Joseph, the footman, offered a bow and left to deliver the message.
“Adam?” That was Mother’s voice, oddly choked and broken.
He turned around to see her standing just outside the doors of the informal drawing room, balled-up handkerchief in her hands and actual tears on her face. Tears? Adam had never seen his mother cry. Not once in all his life.
“What is it?” Anxiety touched his tone.
“Could I speak with you? Please?” Where was the pitying tone? She addressed him almost as if he were a grown man.
Adam was decidedly uneasy. He moved warily into the drawing room, keeping one eye trained on Mother. She was acting strange: fidgety, nervous.
“Perhaps you should sit down,” Adam suggested.
“I am so sorry, Adam. I know you wished me to help with Persephone.” She seemed to pale a little further. “I am sure I let you down. You must be so disappointed . . .” Her voice broke. Mother took several gulps of air.
“Sit down, Mother.” Adam cupped her elbow with his hand and guided her to a seat.
She smiled shakily at him. “Sometimes you are so like your father,” she said, her eyes misted, “the dear man.”
Adam’s eyes must have grown to twice their size. Mother had never compared him to his father. He would not have been able, until that moment, to guess whether she would consider a likeness a positive or a negative trait.
“Are you quite well, Mother?” Adam watched her with increasing alarm.
“Oh.” She waved a hand, though her face was a study in overset emotions. “I had hoped you would never discover my most mortifying flaw.”
“Flaw?”
“I have always been . . . been horrible in the sickroom. Horrible, Adam!” She wiped at her eyes. “Even as a child, one of my siblings would come down with a cold, and I would fret our poor nurse into a fit of nerves. My mother always told me it would be different when I was a mother—that some maternal instinct would take over.”
Adam was completely lost. Mother quite obviously needed soothing. “There was a great deal of blood, earlier, with Persephone. I do not blame you for not being up to the task.”
“But I am certain I only made the situation worse.” Mother rose to her feet once more and began pacing as she wiped and dabbed with a shaking hand. “I always did.”
“Did?” Adam could hardly believe what he was seeing. Mother was ever calm and collected, undisturbed by anything. The poor woman looked on the verge of collapse.
Poor woman. Adam shook his head.
“The second surgeon actually sent me to the vicarage for two days,” Mother said, a sob making the last few words difficult to discern. “Banished from my own home. From my poor boy.”
“Wait.” Adam froze. “Banished? The second surgeon?”
“I am certain I made it worse. I was so nervous, so concerned through the first one—”

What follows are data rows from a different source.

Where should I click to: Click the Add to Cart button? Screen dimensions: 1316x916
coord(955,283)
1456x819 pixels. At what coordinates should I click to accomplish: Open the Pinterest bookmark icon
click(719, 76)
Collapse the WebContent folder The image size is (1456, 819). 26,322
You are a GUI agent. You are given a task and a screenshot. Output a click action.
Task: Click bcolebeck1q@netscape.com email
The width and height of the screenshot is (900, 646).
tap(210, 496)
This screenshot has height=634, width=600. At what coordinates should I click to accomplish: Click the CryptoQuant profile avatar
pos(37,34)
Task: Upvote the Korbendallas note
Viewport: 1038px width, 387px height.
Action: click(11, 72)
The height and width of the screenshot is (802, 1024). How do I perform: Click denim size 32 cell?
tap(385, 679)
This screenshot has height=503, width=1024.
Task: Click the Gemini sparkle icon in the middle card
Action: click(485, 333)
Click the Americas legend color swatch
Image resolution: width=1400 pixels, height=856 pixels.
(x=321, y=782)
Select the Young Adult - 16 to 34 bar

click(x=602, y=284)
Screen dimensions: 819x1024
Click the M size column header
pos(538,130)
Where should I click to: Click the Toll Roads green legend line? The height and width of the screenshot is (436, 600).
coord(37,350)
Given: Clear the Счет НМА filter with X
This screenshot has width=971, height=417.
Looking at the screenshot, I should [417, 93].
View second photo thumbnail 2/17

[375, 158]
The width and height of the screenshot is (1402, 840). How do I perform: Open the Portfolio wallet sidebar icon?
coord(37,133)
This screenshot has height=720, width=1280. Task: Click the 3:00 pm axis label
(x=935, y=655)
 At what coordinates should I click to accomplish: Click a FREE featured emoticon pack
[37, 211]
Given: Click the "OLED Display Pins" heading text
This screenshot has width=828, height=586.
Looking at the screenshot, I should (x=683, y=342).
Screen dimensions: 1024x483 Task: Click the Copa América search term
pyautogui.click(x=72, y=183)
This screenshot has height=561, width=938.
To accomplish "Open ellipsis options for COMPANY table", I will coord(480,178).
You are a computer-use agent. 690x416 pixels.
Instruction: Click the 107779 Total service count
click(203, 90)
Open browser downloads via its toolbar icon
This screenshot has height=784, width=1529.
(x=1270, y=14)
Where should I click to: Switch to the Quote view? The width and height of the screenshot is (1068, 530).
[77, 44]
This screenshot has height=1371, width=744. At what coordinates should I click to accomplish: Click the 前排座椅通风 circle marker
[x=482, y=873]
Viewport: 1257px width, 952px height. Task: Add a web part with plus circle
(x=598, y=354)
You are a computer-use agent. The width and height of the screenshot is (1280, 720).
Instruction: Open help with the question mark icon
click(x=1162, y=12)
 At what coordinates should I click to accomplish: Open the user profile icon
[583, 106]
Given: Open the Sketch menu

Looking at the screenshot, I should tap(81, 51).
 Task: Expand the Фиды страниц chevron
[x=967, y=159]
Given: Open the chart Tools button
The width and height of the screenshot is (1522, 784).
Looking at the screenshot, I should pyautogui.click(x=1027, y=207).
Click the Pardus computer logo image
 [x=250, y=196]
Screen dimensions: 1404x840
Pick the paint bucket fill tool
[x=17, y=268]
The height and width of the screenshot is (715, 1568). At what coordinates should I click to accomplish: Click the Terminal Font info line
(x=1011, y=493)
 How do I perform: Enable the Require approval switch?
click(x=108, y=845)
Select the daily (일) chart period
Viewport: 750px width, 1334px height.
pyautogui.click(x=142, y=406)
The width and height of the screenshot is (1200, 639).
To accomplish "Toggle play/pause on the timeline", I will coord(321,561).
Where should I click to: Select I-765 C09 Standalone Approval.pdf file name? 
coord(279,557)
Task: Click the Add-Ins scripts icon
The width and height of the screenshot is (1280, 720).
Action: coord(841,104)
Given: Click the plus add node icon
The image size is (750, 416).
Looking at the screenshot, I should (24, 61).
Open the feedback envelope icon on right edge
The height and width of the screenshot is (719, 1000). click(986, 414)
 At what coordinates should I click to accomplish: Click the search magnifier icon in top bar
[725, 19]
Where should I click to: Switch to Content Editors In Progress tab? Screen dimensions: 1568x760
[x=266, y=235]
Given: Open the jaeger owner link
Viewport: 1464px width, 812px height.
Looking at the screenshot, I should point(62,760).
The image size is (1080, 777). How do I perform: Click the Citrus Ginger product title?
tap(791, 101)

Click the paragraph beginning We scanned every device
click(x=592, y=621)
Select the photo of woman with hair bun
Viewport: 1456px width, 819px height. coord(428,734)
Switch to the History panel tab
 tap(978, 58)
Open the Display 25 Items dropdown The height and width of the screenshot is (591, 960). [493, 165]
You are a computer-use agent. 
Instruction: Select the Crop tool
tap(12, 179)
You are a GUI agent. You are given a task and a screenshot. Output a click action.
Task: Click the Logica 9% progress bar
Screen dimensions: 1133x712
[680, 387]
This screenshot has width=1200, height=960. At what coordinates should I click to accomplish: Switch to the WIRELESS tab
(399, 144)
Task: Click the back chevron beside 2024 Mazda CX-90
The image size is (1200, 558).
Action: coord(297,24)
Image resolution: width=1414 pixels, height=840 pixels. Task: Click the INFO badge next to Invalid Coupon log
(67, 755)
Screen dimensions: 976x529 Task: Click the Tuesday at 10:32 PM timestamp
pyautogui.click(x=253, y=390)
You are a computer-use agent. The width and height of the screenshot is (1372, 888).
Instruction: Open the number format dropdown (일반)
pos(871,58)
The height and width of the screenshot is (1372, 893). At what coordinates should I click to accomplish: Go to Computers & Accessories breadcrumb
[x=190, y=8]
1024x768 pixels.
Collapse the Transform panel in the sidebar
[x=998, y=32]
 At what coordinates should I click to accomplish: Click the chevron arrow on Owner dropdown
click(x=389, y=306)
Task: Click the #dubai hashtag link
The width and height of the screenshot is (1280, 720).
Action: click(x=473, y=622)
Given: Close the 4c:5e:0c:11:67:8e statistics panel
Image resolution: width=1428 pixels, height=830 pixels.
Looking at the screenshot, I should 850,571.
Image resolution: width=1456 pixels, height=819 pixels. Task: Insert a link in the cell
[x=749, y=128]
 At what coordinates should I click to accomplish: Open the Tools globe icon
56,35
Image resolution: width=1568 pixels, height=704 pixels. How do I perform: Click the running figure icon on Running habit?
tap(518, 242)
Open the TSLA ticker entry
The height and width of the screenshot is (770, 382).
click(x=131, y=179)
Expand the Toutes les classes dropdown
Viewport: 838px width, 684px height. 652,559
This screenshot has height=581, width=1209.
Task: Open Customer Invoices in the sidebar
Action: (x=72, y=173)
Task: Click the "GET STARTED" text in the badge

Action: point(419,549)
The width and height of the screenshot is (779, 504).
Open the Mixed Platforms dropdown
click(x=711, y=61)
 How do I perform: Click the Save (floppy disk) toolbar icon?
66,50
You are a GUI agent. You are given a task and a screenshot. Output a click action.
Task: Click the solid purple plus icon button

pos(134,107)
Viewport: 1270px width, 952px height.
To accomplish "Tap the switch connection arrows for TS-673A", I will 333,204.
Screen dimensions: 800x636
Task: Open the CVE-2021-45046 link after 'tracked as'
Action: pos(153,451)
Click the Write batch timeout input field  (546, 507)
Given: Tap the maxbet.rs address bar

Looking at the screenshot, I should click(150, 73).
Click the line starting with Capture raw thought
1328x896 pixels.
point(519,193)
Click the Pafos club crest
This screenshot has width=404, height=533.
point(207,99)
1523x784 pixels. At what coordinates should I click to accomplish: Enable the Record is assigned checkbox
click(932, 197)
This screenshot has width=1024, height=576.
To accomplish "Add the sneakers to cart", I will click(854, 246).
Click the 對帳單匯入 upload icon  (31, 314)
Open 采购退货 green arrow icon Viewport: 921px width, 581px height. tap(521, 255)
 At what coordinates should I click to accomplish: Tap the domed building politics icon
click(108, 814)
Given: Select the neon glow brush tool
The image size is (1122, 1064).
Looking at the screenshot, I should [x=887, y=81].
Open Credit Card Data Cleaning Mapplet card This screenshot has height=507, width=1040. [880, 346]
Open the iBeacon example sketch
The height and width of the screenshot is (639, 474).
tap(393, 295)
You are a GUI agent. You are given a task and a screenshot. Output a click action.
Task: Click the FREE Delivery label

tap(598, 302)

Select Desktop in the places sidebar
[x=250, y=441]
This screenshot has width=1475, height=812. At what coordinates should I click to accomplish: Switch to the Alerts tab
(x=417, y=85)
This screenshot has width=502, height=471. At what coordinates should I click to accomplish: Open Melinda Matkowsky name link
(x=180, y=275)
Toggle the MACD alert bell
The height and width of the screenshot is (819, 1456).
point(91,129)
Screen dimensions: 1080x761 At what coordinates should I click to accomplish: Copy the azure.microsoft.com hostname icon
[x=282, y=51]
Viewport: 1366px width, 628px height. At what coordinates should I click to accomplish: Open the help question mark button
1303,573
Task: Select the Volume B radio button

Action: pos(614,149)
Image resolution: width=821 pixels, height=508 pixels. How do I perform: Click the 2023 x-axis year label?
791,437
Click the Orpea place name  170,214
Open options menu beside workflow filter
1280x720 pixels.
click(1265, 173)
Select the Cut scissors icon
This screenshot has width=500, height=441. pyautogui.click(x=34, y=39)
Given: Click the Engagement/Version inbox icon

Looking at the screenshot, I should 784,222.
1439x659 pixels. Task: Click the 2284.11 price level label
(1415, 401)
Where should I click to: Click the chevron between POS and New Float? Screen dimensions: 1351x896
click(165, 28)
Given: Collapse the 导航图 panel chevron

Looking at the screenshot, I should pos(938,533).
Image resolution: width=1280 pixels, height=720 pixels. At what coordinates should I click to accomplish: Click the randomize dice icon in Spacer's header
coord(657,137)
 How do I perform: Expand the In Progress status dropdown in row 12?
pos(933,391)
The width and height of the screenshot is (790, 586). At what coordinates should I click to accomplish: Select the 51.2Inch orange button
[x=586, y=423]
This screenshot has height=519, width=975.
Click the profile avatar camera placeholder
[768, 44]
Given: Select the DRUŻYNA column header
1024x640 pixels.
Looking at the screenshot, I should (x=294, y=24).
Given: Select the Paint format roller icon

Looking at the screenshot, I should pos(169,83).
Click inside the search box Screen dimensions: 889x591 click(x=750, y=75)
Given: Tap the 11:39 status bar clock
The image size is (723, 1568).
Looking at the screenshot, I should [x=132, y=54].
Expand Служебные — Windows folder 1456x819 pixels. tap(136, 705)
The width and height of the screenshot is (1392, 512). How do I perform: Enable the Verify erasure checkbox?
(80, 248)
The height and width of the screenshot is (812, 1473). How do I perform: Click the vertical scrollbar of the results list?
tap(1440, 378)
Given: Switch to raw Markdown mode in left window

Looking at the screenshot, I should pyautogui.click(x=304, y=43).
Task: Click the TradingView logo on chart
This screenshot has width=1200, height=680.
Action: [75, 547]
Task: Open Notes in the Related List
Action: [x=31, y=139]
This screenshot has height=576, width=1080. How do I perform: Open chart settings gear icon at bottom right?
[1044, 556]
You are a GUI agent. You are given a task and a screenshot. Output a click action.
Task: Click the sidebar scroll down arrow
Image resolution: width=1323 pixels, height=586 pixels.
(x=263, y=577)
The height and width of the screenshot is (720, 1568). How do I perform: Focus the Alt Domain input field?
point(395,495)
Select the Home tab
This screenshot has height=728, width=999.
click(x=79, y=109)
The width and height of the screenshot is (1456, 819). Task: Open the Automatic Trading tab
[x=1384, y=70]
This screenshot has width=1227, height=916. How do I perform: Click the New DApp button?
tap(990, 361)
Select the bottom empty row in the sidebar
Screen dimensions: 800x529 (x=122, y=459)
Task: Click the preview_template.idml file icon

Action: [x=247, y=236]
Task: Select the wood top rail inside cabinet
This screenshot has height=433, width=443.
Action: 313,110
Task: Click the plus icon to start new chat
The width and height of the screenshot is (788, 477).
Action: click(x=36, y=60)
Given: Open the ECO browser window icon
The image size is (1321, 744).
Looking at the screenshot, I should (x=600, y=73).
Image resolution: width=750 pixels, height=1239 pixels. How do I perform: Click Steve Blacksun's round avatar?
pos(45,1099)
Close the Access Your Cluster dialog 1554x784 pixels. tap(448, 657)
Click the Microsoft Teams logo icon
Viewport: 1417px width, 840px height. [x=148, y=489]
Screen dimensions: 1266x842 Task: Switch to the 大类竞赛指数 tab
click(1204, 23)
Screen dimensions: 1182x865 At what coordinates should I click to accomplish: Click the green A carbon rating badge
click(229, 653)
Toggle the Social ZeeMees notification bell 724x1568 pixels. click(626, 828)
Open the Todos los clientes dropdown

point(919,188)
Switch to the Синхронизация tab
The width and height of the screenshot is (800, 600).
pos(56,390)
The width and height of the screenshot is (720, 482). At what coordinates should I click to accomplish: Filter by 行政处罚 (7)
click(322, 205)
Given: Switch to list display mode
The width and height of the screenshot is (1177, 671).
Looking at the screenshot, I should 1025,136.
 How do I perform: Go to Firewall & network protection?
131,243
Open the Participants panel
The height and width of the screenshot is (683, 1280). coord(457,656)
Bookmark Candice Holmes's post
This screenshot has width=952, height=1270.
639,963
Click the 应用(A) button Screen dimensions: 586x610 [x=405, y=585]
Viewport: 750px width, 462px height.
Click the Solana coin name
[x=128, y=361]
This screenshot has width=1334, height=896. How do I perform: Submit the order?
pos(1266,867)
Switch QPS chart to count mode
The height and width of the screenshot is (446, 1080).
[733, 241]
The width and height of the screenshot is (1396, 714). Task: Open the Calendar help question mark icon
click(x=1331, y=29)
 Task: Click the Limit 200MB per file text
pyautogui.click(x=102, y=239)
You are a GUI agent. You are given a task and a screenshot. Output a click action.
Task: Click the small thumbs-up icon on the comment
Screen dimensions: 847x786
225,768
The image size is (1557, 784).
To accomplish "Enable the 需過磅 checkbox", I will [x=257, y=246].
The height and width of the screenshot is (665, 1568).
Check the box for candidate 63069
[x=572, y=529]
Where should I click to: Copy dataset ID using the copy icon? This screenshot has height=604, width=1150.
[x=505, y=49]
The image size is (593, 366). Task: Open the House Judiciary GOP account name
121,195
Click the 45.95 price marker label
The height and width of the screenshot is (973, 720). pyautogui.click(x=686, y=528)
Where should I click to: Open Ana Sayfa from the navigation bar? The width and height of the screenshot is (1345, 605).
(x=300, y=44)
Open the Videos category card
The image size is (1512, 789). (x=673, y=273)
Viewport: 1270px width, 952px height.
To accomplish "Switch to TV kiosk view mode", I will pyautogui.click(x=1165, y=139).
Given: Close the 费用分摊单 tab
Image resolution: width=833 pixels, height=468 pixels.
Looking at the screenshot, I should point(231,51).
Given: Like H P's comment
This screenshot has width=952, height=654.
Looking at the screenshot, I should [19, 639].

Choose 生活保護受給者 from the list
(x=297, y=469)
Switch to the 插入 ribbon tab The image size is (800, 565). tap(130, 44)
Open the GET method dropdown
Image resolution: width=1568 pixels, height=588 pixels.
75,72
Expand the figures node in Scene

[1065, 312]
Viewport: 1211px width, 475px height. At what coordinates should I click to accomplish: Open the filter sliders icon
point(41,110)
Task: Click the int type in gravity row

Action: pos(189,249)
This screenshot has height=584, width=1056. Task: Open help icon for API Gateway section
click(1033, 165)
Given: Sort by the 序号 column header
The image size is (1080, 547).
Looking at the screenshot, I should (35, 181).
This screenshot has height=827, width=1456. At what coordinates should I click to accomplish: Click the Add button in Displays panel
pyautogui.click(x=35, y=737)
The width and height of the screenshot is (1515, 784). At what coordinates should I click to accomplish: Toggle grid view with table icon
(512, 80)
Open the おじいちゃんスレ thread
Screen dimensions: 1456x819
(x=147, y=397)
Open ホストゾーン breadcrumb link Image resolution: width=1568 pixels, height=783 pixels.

“The first surgery?” Adam pressed.
She nodded and continued. “And I didn’t get better. Worse, in fact. The second surgeon sent me away. The next few insisted I be gone before they even arrived. And . . . and . . .” She very nearly wailed. “I was grateful to go. Happy to. What kind of an unnatural mother wishes to leave her child at such a time?”
Mother dropped onto a sofa, crying loudly.